Over the days they had lived together, the old man had slowly shed his initial reservations. From head to feet, they were opposites. The words their tongues naturally shaped couldn’t be more unalike. The faiths they called their own were close but not the same. They were so different.
‘And yet,’ he thought to himself now, following the man he had helped heal as he made his way outside, ‘and yet, here I am now and I know in my heart I’ll always remember him as the son I never had.’
Once out of the cave, the younger man faced his elder. They looked at each other in silence for a breath or two, sad smiles tugging at lips that spoke such different words. Neither breathed a syllable for a moment, relying on a thing that mere language could only imitate.
“Thank you, Zera,” said the young man simply and finally, speaking his rescuer’s name while butchering the sound as he tried to thank him in Amharic.
The old man smiled while giving a gentle nod. And, just like that, the man turned to leave.
His kind had brought so much change into the aged scholar’s world, so much pain. He had felt the young man was no innocent; something in those odd eyes had spoken of knowledge in bloodshed. Still, he knew he could forgive them all because of the last few months spent with the boy. He had learned to move on.

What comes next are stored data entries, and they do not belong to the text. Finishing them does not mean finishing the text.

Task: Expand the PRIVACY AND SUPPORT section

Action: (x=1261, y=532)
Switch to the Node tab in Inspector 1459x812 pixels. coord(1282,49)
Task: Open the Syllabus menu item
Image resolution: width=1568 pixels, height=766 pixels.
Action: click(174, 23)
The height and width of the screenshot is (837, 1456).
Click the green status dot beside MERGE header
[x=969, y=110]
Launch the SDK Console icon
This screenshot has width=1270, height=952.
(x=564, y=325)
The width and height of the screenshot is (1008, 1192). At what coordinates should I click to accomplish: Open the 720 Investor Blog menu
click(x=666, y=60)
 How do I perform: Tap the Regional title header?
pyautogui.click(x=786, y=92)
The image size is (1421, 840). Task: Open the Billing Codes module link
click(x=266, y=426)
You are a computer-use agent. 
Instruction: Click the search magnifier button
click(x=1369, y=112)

“May you find peace wherever you go,” the prayer left the aged lips in a whisper, meant for his own old ears and the World’s alone.
In time, the young traveler became a shadow as the sun rose, bathing the river he walked before in a sheet of shimmering gold. And, glancing one last time at the confident stride of the youth for memory’s sake, the old man turned to his dark cave and his waiting writings, smiling a smile that was tinged with happiness as much as sorrow.